THE PROBLEM: I'm completely certain that thoughts have power, so I have fear that by thinking everyone is sh*t, I actually would create reality where I have around people who truly are sh*t ? And by going more far, it would get more worse ?
I know, it also depends on how I look at this situation. I can program myself to think "everything will be good. I need this to achieve goals, so it's my mode of action, it would make my life better", so it balances my negativity and positivity ? And because of this I would not be punished by our united energy field (I mean what you call God) ?
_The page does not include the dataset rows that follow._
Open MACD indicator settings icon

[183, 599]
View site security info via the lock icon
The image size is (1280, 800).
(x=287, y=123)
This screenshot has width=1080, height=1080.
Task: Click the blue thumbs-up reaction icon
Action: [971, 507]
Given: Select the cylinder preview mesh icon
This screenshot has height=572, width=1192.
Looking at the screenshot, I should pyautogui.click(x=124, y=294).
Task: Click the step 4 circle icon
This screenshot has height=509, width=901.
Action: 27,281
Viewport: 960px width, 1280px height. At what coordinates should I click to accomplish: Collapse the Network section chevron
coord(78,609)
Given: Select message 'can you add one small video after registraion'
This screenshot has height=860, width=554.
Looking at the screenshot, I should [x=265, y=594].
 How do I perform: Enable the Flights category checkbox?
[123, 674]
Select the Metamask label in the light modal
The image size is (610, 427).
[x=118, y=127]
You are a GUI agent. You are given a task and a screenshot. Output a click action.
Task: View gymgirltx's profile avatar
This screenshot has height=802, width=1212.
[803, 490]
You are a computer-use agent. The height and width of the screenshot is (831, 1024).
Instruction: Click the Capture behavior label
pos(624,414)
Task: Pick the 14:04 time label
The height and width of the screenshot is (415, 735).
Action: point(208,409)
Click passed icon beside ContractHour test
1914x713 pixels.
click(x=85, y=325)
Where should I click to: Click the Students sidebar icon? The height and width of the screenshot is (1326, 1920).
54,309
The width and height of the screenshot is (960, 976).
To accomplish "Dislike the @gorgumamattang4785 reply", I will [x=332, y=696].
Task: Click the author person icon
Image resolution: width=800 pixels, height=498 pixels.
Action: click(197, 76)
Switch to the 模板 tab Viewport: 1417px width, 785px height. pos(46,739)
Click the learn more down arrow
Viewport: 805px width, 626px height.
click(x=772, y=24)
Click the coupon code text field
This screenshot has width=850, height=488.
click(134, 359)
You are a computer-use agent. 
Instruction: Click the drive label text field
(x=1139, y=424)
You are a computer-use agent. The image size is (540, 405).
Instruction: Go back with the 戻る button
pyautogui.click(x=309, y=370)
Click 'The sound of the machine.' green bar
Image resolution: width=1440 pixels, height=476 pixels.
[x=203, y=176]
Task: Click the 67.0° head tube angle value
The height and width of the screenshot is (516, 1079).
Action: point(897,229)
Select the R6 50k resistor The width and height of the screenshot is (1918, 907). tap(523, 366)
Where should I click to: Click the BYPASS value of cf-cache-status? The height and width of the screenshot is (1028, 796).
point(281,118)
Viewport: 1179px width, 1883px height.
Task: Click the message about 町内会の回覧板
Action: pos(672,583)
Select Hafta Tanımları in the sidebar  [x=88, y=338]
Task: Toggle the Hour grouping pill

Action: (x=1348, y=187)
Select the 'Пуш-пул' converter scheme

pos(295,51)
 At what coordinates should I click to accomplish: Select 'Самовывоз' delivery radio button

The good thing is that you are so aware and the fact that you want to change, shows a sincere soul.
Keep on as you are and you will eventually change .
But you are being honest with yourself and that is what is important.
The troubled part is not you, so don't blame yourself.

Louise

SpiritCarrier
09-12-2013, 12:32 PM
To me it sounds like you know your thinking is incorrect but need to find some way to direct the negative energy you feel?

My solution to this is to get into kickboxing, running, some sort of sport that allows you to see your opponent as the enemy and then do your best to win the match. Get all those aggressive and harmful negative energies out of your system, I mean work it out so much that you can't stand if need be.

I have to do this on occasion, I get frustrated with the world and my life and anything else sometimes and just kicking butt sometimes makes me feel better.

As for how you feel about others and yourself, this is something that you need to seek counsel about, maybe with your guide or like was suggested a physiotherapist.

I wish you well and hope that you will try my suggestions. It works for me.

Free_Spirit1983
09-12-2013, 12:52 PM
I see a lot of shadow here, lots of personas you act out in order to be accepted..

ad the outbursting energy that you hold inside I think is due to the amount of energy you use playing out these persona's, keeping these masks in place, stopping them from slipping..

What also stands out is what you mentioned about wanting to overpower & control.. you also mentioned weakness! Have you ever felt helpless and weak before in your life, somebody close to you maybe in childhood has hurt you?

(Don't have to answer that here, it's personal!)

If this is the case then what happens is we put our vulnerability or weakness into our shadow, and we replace it with the mask that tells the world we are "Overpowering" or even "Bad" because when we were good, weak or vulnerable we got hurt and we don't want the same thing to happen again..

We all have shadow parts / personas from rejected parts of ourselves from our conditioning, this isn't something to beat yourself up about or feel bad about, there';s lots of info out there and very simple ways to work with these pieces should you choose to do so.. I'd suggest starting with Robert Blys analogy of the Shadow Bag and see if anything resonates with you..

I'll leave it there for now..

Simon_Templar
09-12-2013, 01:30 PM
being self aware is the possession of the ladder of logic - and from the burn I can tell that you are close to the top - but don't skip any rungs

Belle
09-12-2013, 10:29 PM
What is good?

What is bad?

Who is defining this?

Perhaps it is all part of the whole, the greater part, and let it be, accept it - sometimes that brings a greater peace.

Thoughts do have power. I am sensitive so I can detect a thought behind a word. It's confusing. And I'm a powerful person so if I have a negative thought about someone - well it has an impact - and so on and so forth. Thought power - it's no small business. That's why I try to morph to the position of acceptance of what it is - for those I like and those I don't. Because we are all part of a greater picture.

Ummon
08-01-2014, 08:37 AM
You may wish to pursue martial arts, it will give you a physical outlet and instill discipline & harmony in your mind. You may find others there who are honest and brave.